Records for the task »

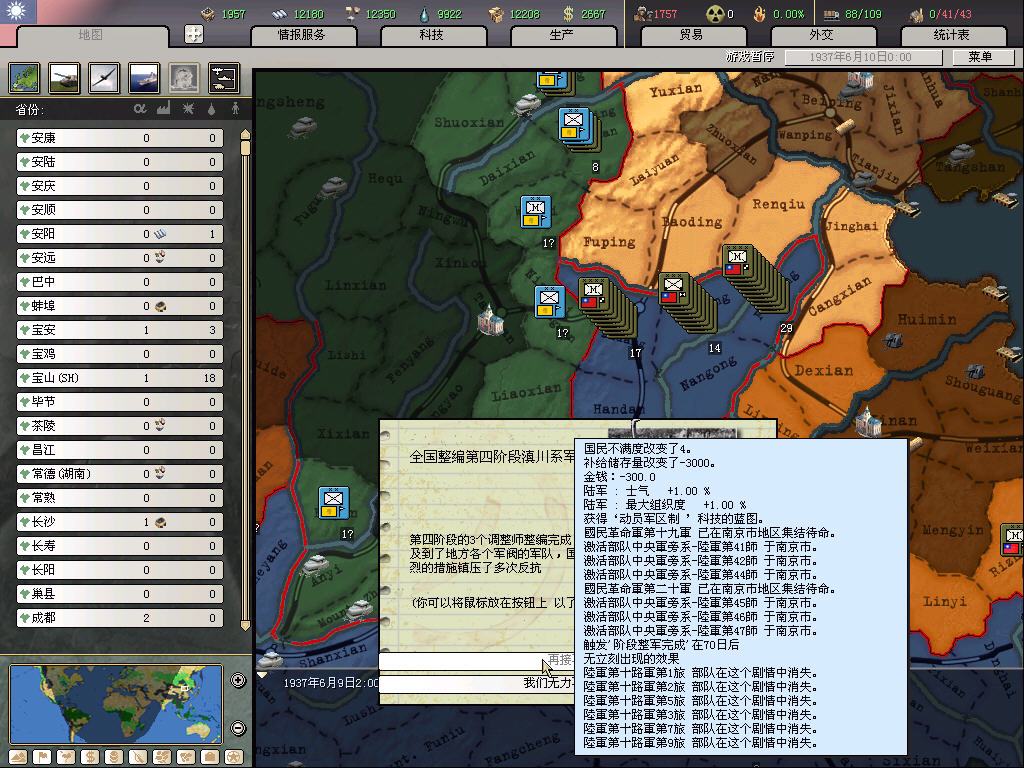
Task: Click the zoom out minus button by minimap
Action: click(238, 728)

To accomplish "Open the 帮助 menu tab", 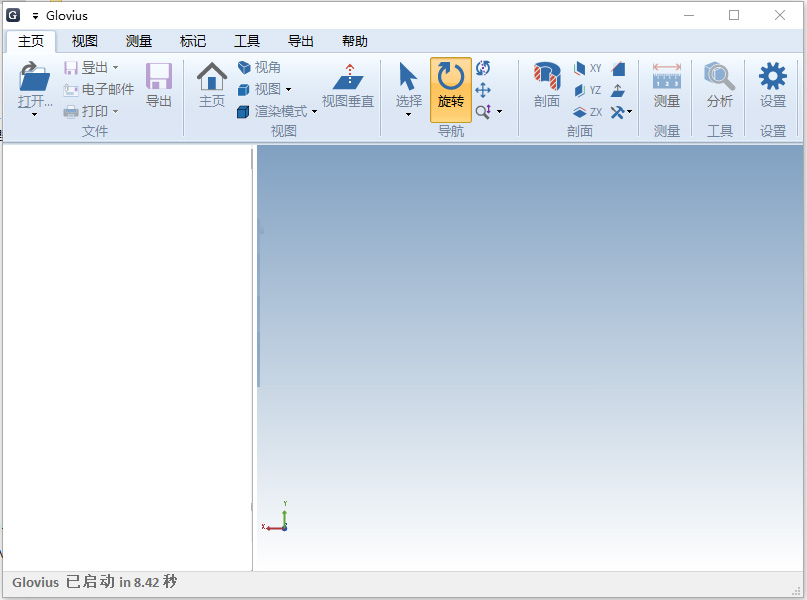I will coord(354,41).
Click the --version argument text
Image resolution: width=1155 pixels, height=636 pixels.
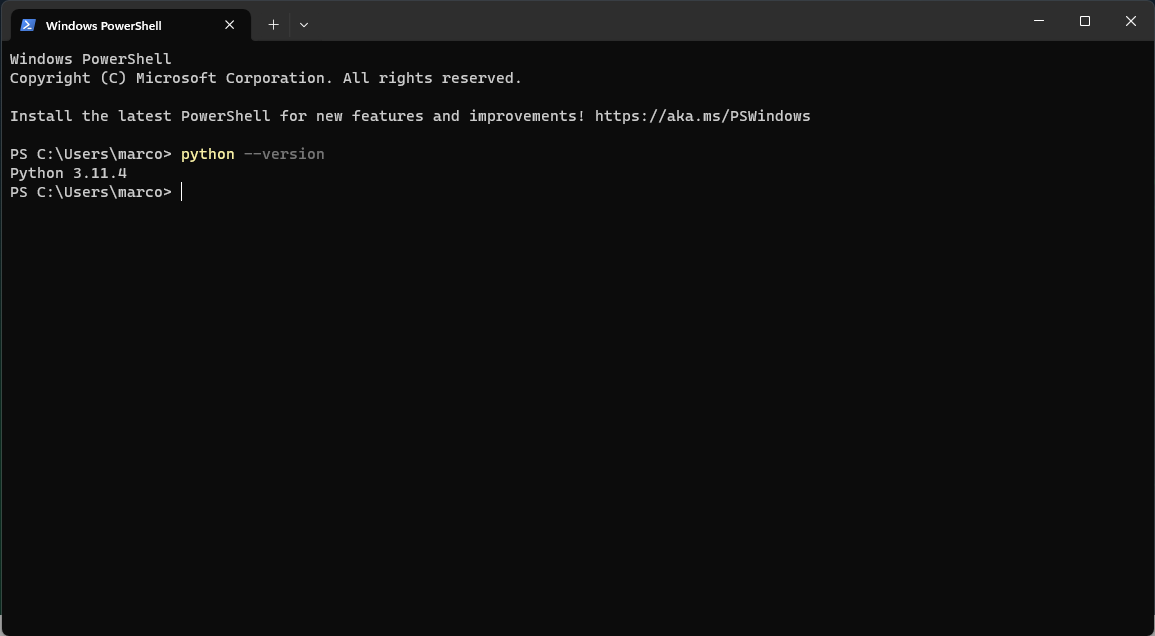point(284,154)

What is required »
Take the line that contains "Image resolution: width=1155" and every line after it up to the end of the records above, and restate them exactly, without the pictures.

Task result »
Image resolution: width=1155 pixels, height=636 pixels.
point(284,154)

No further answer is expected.